■ Exercise requirements
A: Answer these questions using the interview with Carlo Gébler below, one line each:
(i) Where did Gébler go to learn to touch type after leaving school?
(ii) At which prison is he writer in residence?
(iii) Which of his novels deals with prison life in a humorous way?
B: Translate this sentence from the interview with Carlo Gébler into Spanish: "Recently he has taken up yoga and finds this a great form of relaxation."
C: Write the next part of the interview with Carlo Gébler, picking up after its final sentence.
____ Provided passage
Interviews from the Babble Journal 2013 by Antoinette Rock
In case you didn't get to see a copy of the Babble Journal, Antoinette has kindly allowed me to post the two interviews here. Second writer Carlo Gébler.
In case you didn't get to see a copy of the Babble Journal, Antoinette has kindly allowed me to post the two interviews here. Second writer Carlo Gébler.
“I remember the sound of the typewriter clacking
day and night, I suppose I found it soothing as a child. Both my parents were
writers. One wrote during the day the other at night.”
After leaving school in London he enrolled in a
typing school on Oxford Street to learn to touch type. He tells how there was a
screen on the wall of the old cinema building with letters and the students
typed these letters over and over again. Nowaday, Gébler sometimes likes to
write long hand, but mostly he types. He finds it easier to type dialogue, “I
always use Courier for clarity I have a keyboard which makes noise to emulate
the sound of an old fashioned typewriter but of course it isn’t the same
thing.”
He is interested in the physicality of the
writing process itself, the piano-like musicality of the fingers finding a
rhythm when pushing the keys. Posture too, he believes is very important to the
creative flow.
Recently he has taken up yoga and finds this a
great form of relaxation. “I believe the body needs to be in relatively good
shape when writing.” He feels that a writer’s body needs to be aligned to the
process and that walking and swimming or indeed any physical exercise that
involves movement can help with this.
Gébler says, “When you read, you take material
into your imagination, the characters wear the costumes of the period, all these
things come from the lumber room of the memory.” When writing however, this
process is reversed, “You cannot control it you have to be tolerant, you have to
go with them.”
Language becomes a means of expression “When you
are writing you have dialogue in your head, words come to you, fingers move,
language is the master of the moment.” Gébler tells us you need to be ruthless
to write you need to spend time alone away from other distractions. People have
to be focused “Plough on to survive”. When writing is really good it looks like
no effort has been made at all.
Gébler is writer in residence at Maghaberry
Prison. According to him “prison is a place where narrative and text become a
very important currency.” Indeed, prison sometimes helps people to write.
“People only tell you what they want to tell you, everyone has the ability to
tell a story whether they are literate or not.” Writing is important in prison
as nothing happens unless it’s written down. Stories have an increased power or
agency within prison walls.
One of his novels, A Good Day for a Dog, deals
with prison life in a humorous way. Gébler has another book due for publication
entitled A Wing Orderlies Diary - a collection of tales from a man who cleans
the wing. In prison Gébler explains one goes inside one’s self, he says that
prisoners are forced to have a close relationship with themselves. “You meet the
one person you go in there expecting not to meet – yourself. You cannot help but
eventually think about where you are and why you are there.” The aim of his work
behind bars is to help prisoners write as well as they can. Some of their
writings have been published. Yet, people have to struggle to free themselves
from the category.
________
____ Information provided
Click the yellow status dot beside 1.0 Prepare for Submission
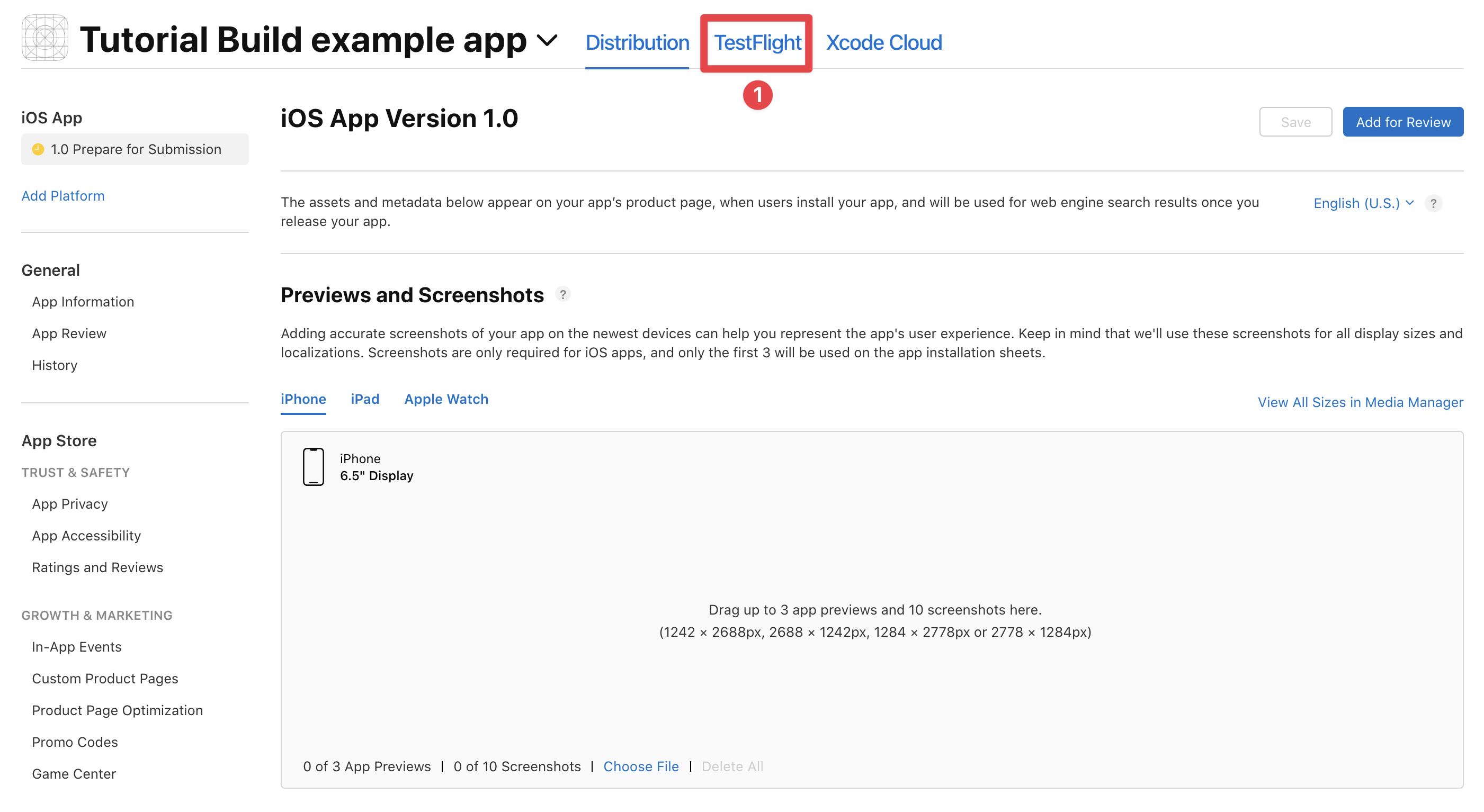Image resolution: width=1484 pixels, height=812 pixels. 38,149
________
■ Answers to the exercises
A:
(i) A typing school on Oxford Street in London.
(ii) Maghaberry Prison.
(iii) A Good Day for a Dog.

B: Recientemente ha empezado a practicar yoga y le parece una gran forma de relajación.

C:
For Gébler all writing is a process where one
goes into a dark underground. It’s not quite a film or a play. “Enchanting and
exciting words come to say what you need to say without having to search for
them.” Some things you don't see you just have to conjure up.
Memory and images are also key to his aesthetic.
For instance, Gébler recalls the house in Dublin he moved to from Wicklow as a
young child. He remembers the light streaming through the blue, yellow and
orange glass windowpanes at the top of the stairs. He recalls the images
reflected through the light. A feeling of being almost four years old
again.
In his new autobiography due for release this
September from Lagan Press he looks at memories of things gone wrong, of a
pessimism that begets catastrophes. What it’s like to be the catastrophist of
the title - always believing things can only go downhill. Despite the subject
matter he assures us it is really quite a funny read.
Being a writer has changed how Gébler approaches
others works. “I don't read for pleasure any more, I don't read innocently.”
Reading for him is a thinking process. Currently he admits to reading four or
five books each week. He cites many impressive post-recession Irish novels
including Donal Ryans The Spinning Heart amongst his collection. Gébler also
enjoys folk material. He produces a copy of Sean O’Sullivans Folktales of
Ireland from the garden shed in which he now writes. He recalls the volume as a
childhood treasure and remembers ‘The Children of Lir’ as a boyhood favourite.
He says the Russian writers have been influential in his writing but admits to
having yet to tackle Dostoyevsky. He has read all the classics Dante,
Wordsworth, Chekhov, Camus and also mentions how he enjoys the work of Edward
Bunker.
Advice for new and emerging writers, Gébler says,
can be summed up in three simple words “Read, Write and Re-write. It’s also
important not to take yourself too seriously.”
Writing should be done with simplicity and
clarity. It should not warn readers off. “Anything you write people should be
able to read, language should not be flowery, keep things simple bedrock.” These
traditions Gébler says he got from both his parents.
When asked about the title of the journal Babble
and the notion that “All sense is nonsense, All talk and written words are in
some sense - babble”, he smiles and he assures us that he has no reason to
disagree.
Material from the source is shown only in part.